When you do wiring...my suggestion (what I'm gonna do in my home) modular wall plates in as many places as possible (several per room) with at least:
Duplex LC
Cat5e/6 (two)
Coax-F
Two blanks
Wire with cable in-tube, one used for the above, one empty with pull cord
Any room with media, throw in an extra plate with hdmi and MTP (12 fiber to media/computer closet)
Pre-wire with cat6, fiber, coax
At least one independent 20A circuit per room for power (multiple for rooms with potential for higher loads)
Three phase to office and work rooms (plus normal)
There, future proofed for at least a few years--worst case, ANY current link type has media converters to run over fiber.
Can you tell I HATE running wire through existing walls?
Also (on my home wish list)
Media/computer closet with breakouts for all of the above, separate closet for UPS, both semi-hardened and shielded with physical disconnect and surge isolators on all copper
(preferably in separate room as part of "safe" room)
multiple servers with automated fail-over.
Not in the current house.
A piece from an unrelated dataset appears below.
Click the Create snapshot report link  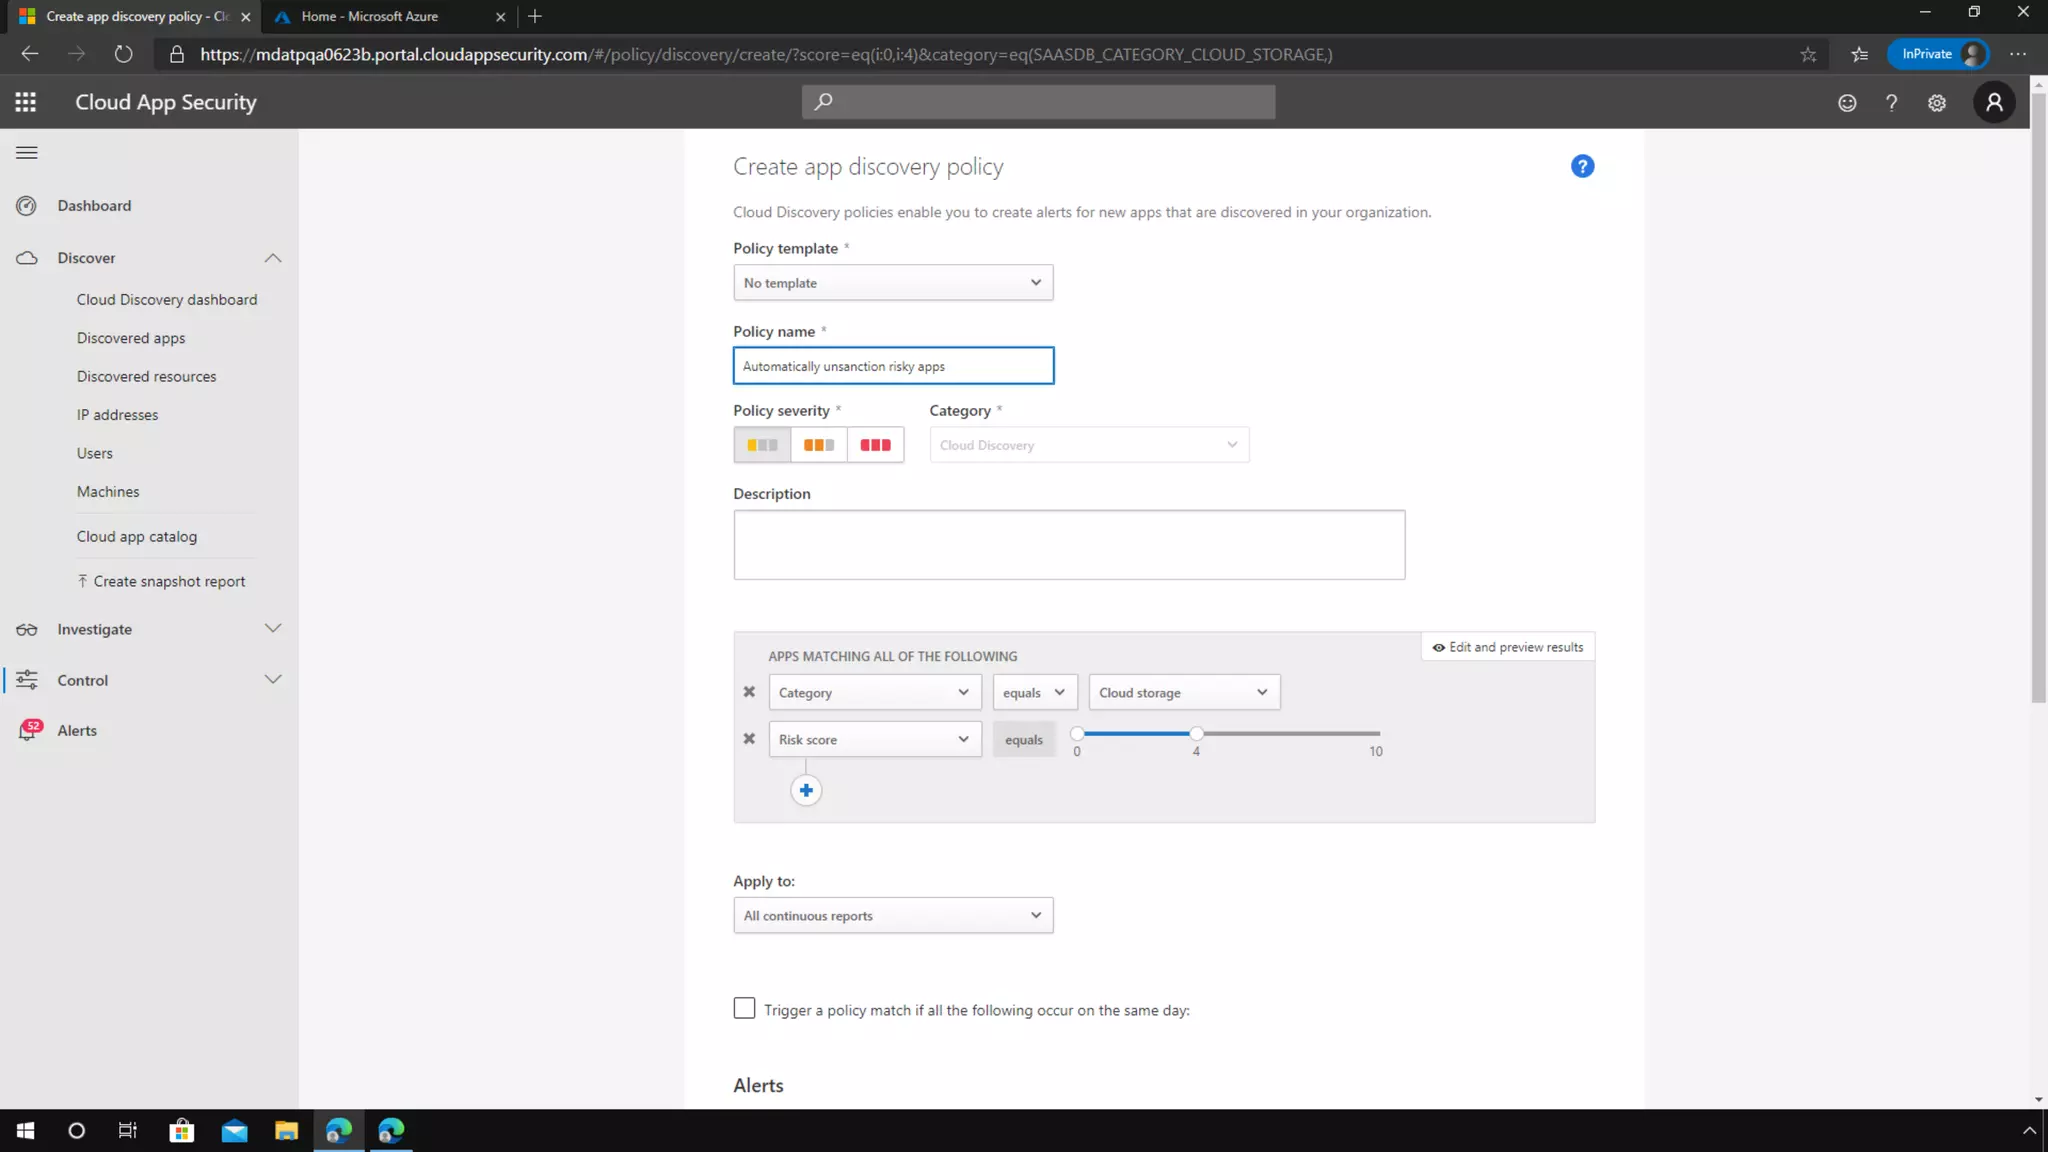click(x=168, y=581)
It's job is to be habitable for 3-6 years (5 planned) until I pay off the entire property. Then yes, I will do a tear down and replace, and will likely do my own wiring runs. Probably pay a buddy electrician to bless the install.
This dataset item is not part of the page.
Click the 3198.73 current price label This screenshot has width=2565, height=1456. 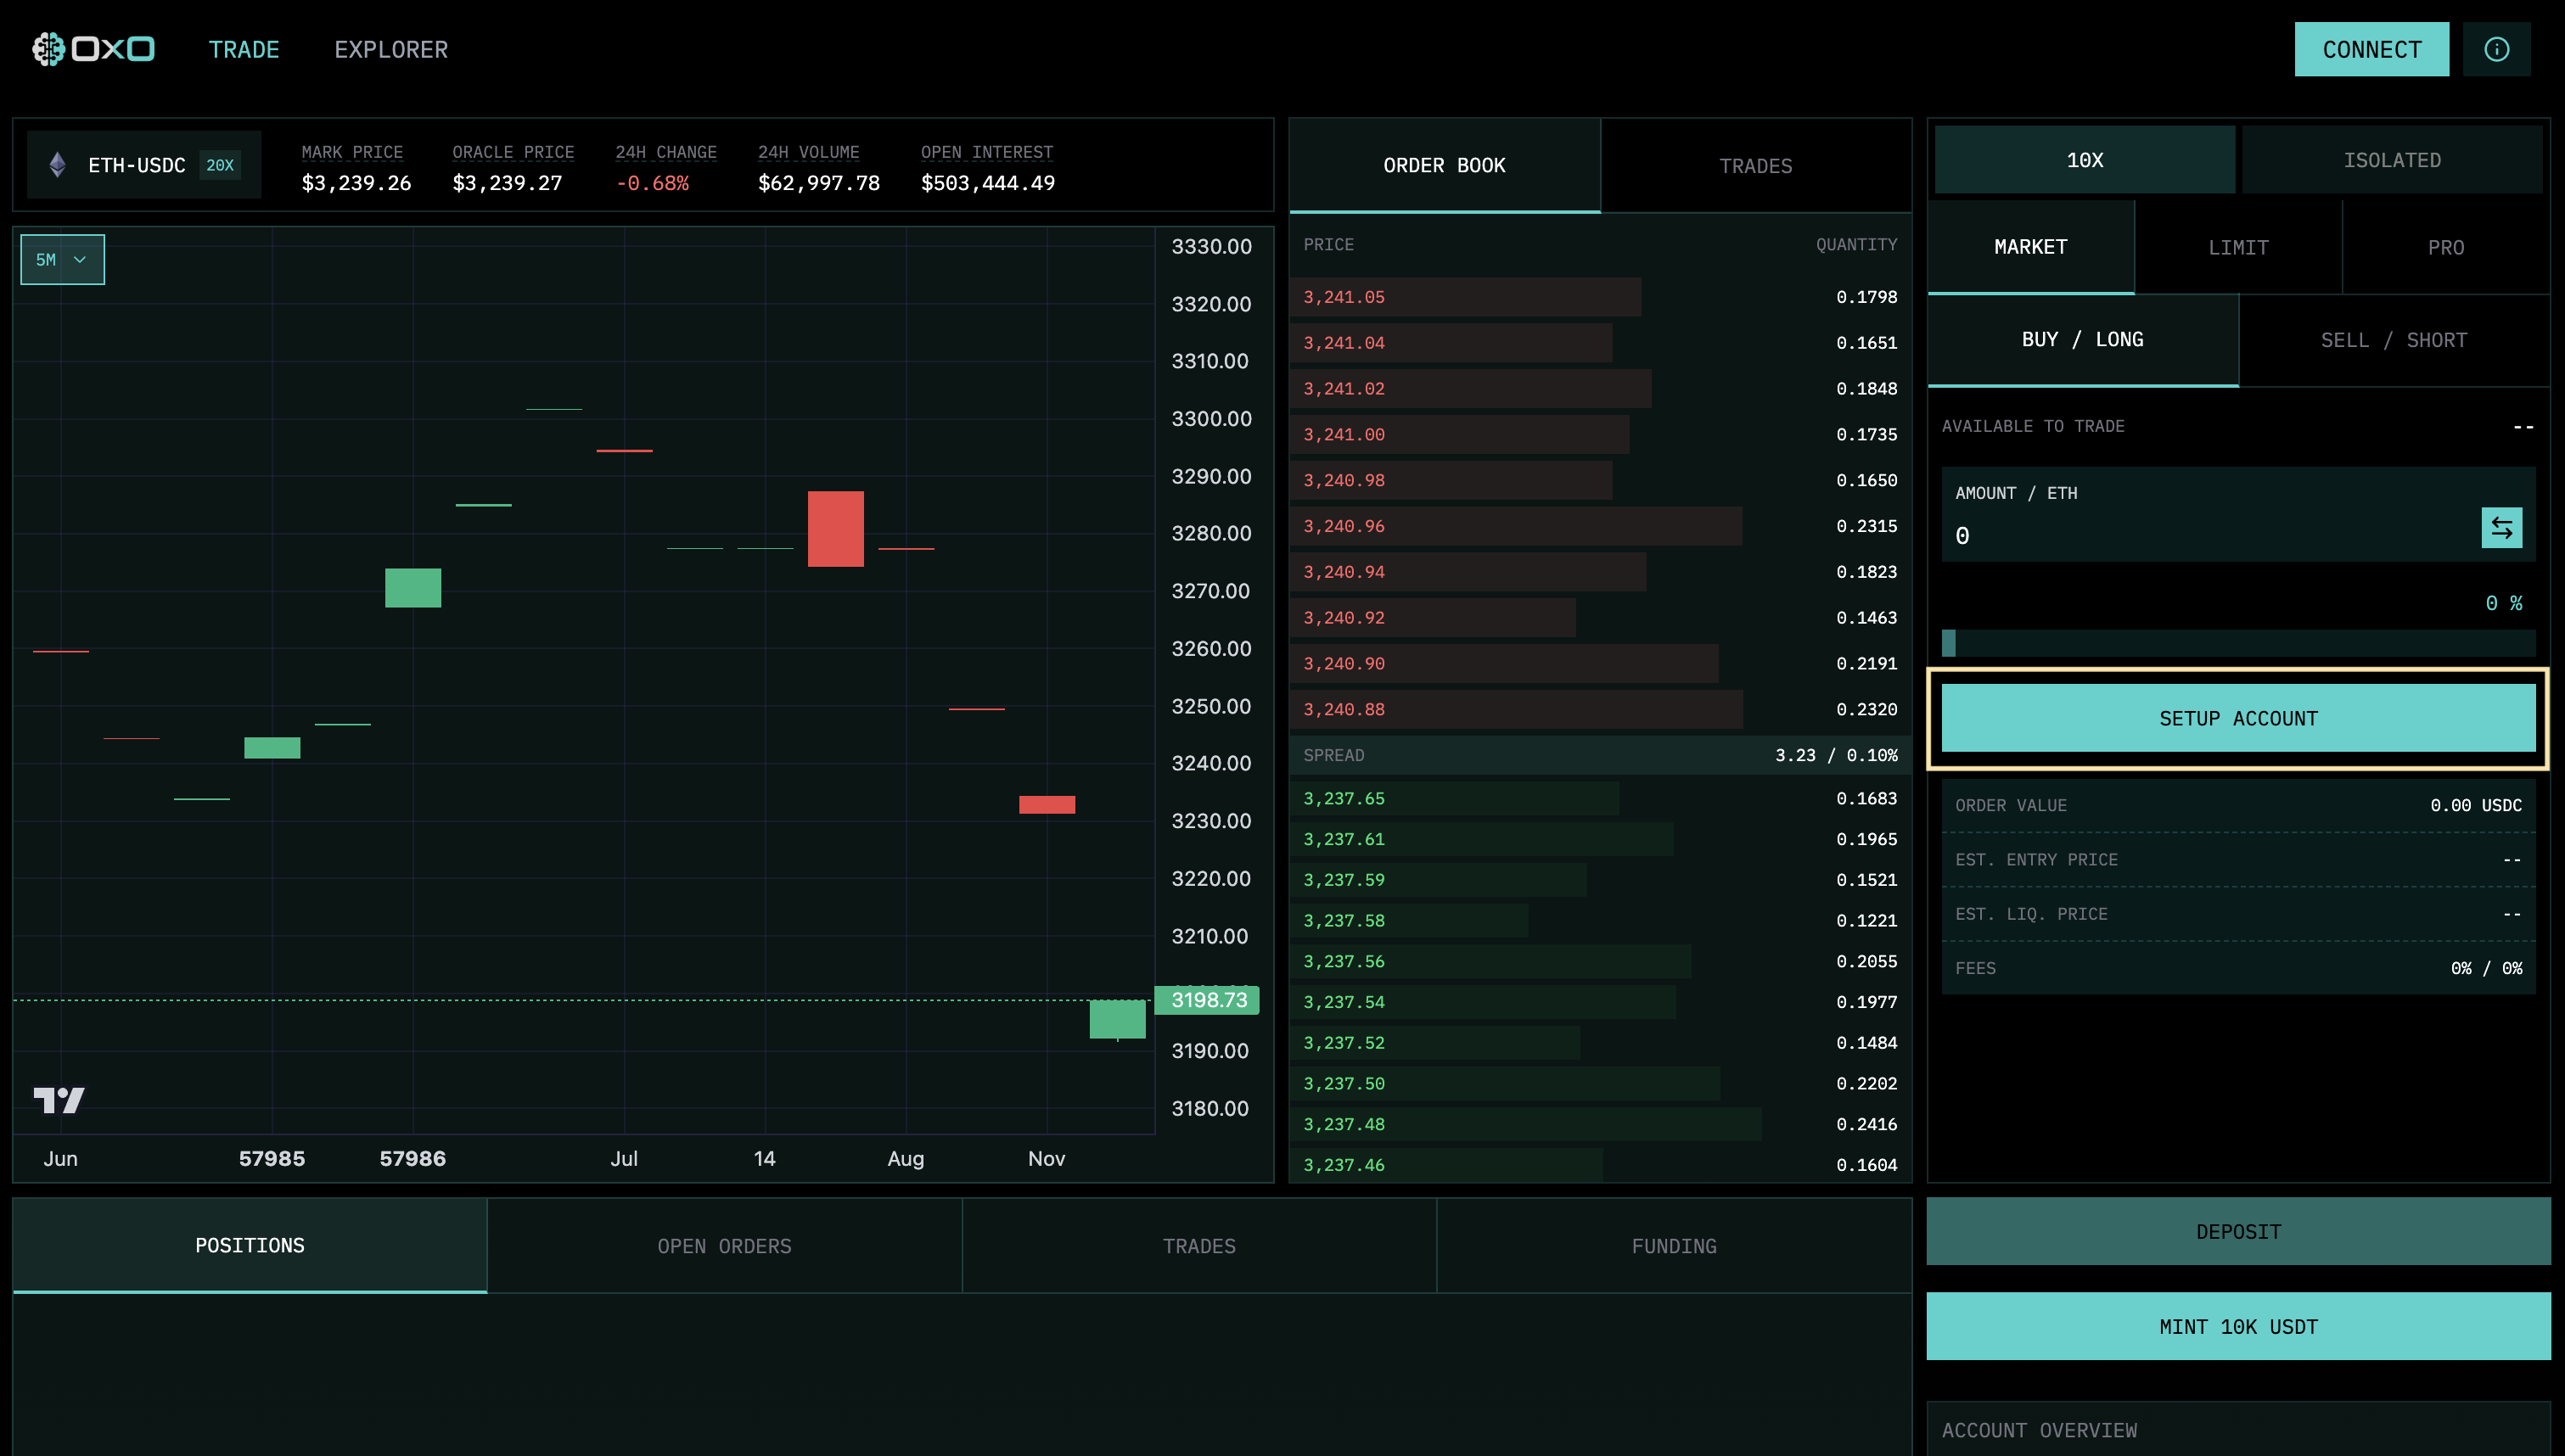tap(1207, 1000)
For wiring, I'm still debating but honestly Cat6/coax/HDMI 1.4 SHOULD cover everything. Probably dual cat6, for installing a VOIP system. And be flexible enough to cover future needs. As for fiber, meh. Internally, no. I doubt I'll build a house large enough for Cat6 limitations to apply. Between portions of the property, maybe. Will try like a demon to put in channels, sleeves or pipe for the cabling. And yes, they'd all run to punch down blocks for ease for reconfiguration. Grounded metal pipes are preferred, obviously, but I'm aware of PVC piping with minimal grounded shielding around it (basically a giant cat5 cable).
Fiber is a PITA to deal with, and only has the advantages of distance and EMI resistance. If the equipment on either end isn't shielded, EMI advantage is near nill. If the equipment is < cat6 distance apart, distance advantage is near nill. We'll be using cat6 for a LONG time. It easily handles 10Gb ethernet and I suspect will be able to handle 100Gb ethernet in another 5 years. If I have requirements for more than 100Gb ethernet, I need to either bundle ports or build a dedicated structure for said requirements. Sure, it is future proofing the place, we both know a century from now, they'll STILL be making Duplex LC media converters. Just too much of it buried in concrete or through the countryside to ignore.
I'd give a lot for 3 phase, but I have a feeling it won't be offered at my property and/or hideously expensive (as in hundred thousand plus) to run it to my property. I don't make that kind of cash, and it'd be cheaper to rent/purchase a small workshop in an industrial area with a 3 phase feed already.
I'd love that kind of setup. I've sketched up virtually the same exact rig AND priced it out. Except mine would have a flywheel rig to act as an airgap and quasi UPS. My wallet just can't hack it unless I'm willing to overleverage myself. Which is the opposite of what my current financial planning is accomplishing.
^^^^ What, no Faraday cage room lined with copper mesh? Wave hello to the black helicopters for me!
... First off, that is the "radio frequency isolation and testing room". (Sadly, birdman or I would likely use it for that purpose too...) And second off, I'd probably be able to identify the pilot and curse him or her out for still owing me a case of beer. Third off... Ah, wait, damnit, seeker beat me to it.
Yanno... I'm not sure if it says something or not, but does anyone else find it interesting that the military-industrial geeks tend to have the same ideas?
brush hog on a small tractor.
Gotcha, will try to locally source someone with that rig. Timewise, I suspect it'd reduce the clearance work to maybe 5-10% of what it'd be to clear it all by hand.